アイロニーとは 1 つ上の次元を見る縦方向の視点の移動であり、ユーモアとは別の観点を追加する横方向の視点の移動だ。全然関係ないが、大学時代の先生の口癖、「思考は場所をずらす、時間をずらす、視点をずらす」に通じるものがあるなと感じる。
アイロニーの例は、「海外旅行楽しみだね!」に対して「でも海外である必要って本当にあったのかな?」と、あたり前となった現状を疑って友情を壊すような考え方のことである。
ユーモアの例は、「海外旅行楽しみだね!」に対して「海外旅行前の楽しみって映画の始まる前と似ているかもね!」と、アイロニーと違って肯定しつつも別の関連する物へと移っていくような考え方のことである。

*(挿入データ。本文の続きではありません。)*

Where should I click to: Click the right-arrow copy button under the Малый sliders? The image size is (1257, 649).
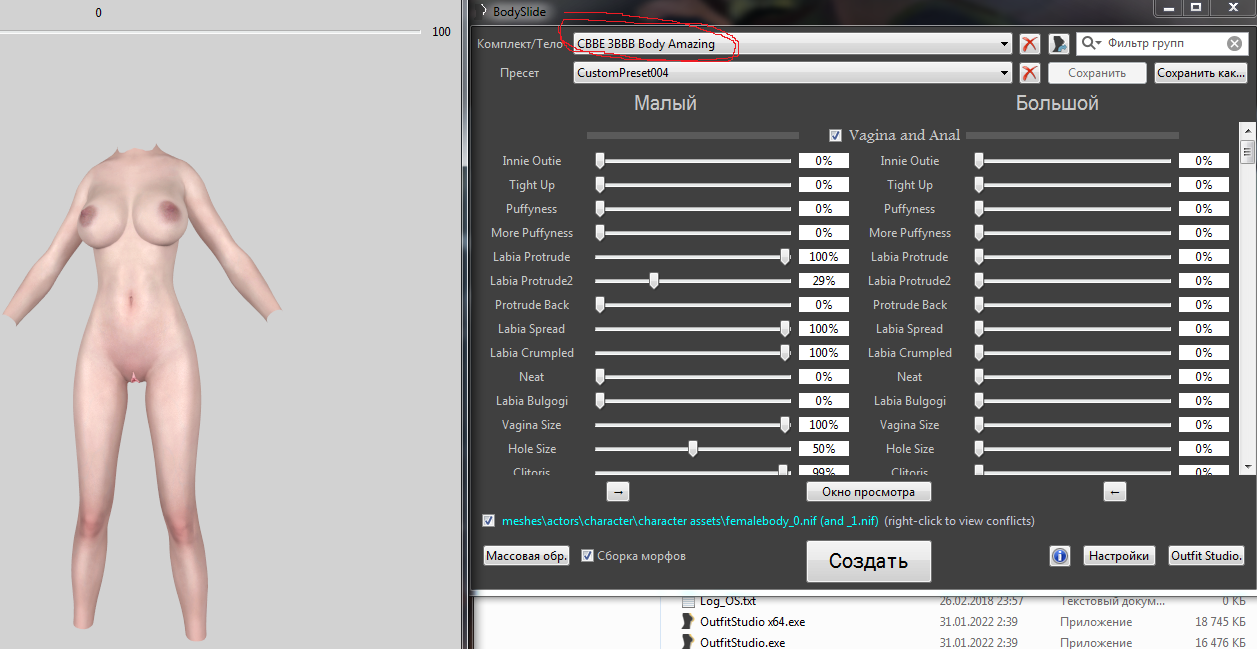tap(618, 491)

この 2 つの視点移動のフレームワークを使うことによって思考を深めることができる。自ら問いを立て、勉強を進めることができる。なお、本文中ではアイロニーの多用とユーモアの多用はどちらも不幸な結末を迎えるのでやってはならないと紹介されているので、記事には書かないがその点には注意。
どうやって勉強する?
アイロニーとユーモアで問いを立てたとして、どうやって勉強をするのか。
本文では、信頼できる文献を読めと紹介されていた。信頼できる文献とは端的に言うと歴史のある正当な学問のことを指し、文学、計算機科学、などといった「〇〇学」と呼ばれるものだ。 もっと具体的には、その学問の「入門書」と呼ばれる本を手に取り、そして「教科書」や「基本書」、そしてその先(論文?)へと向かっていくことだ。
なお、本文では読書は自分の体験に結び付けず、「書かれていること」と「解釈」を分けて読めと書かれており、この記事はいきなりそのルールを破って解釈ばかりを書いている。解釈はいわゆる「意味を定義する力が失われている言葉」を使うトレーニングをあきらめてしまっているからだろう。
なぜこれまで「勉強」をしてこなかったと感じたか
勉強とは「勉強は言葉の自由さを自覚させてくれることを通じて世界を捉える力を向上させ、自分に自由をもたらすものだ」と書いた。
この境地に至るには、アイロニーとユーモアを駆使して自分で問いを設定し、学問の道に足を踏み入れ、その学問の世界(環境)に移行する道中の旅で藻掻かなければならないと思った。
となれば自分の過去の勉強はどうだろうか。
中高ともに授業は楽しかったが、自分の勉強範囲は授業の内容にとどまっていたし、成績のためという側面が強かったと思う。そして残念ながら大学でもその考え方から抜け出すことはできなかったと感じている。自分で問いを立てて探求する。具体的な行動でいえば、究明したいことのために図書館に赴くような行動を指すだろう。
終わりに
『勉強への哲学』という本に出合ったことで、自分の中で「勉強」とは何なのかを腹落ちさせることができた。正直、著者の伝えたかったことが半分も理解できていないどころか、曲解している自信すらあるが、自分の中で腹落ちできたのは大きい。
大学で学んだ学問や、今自分が興味のある学問の道に「入門」し、勉強を楽しんでいきたい。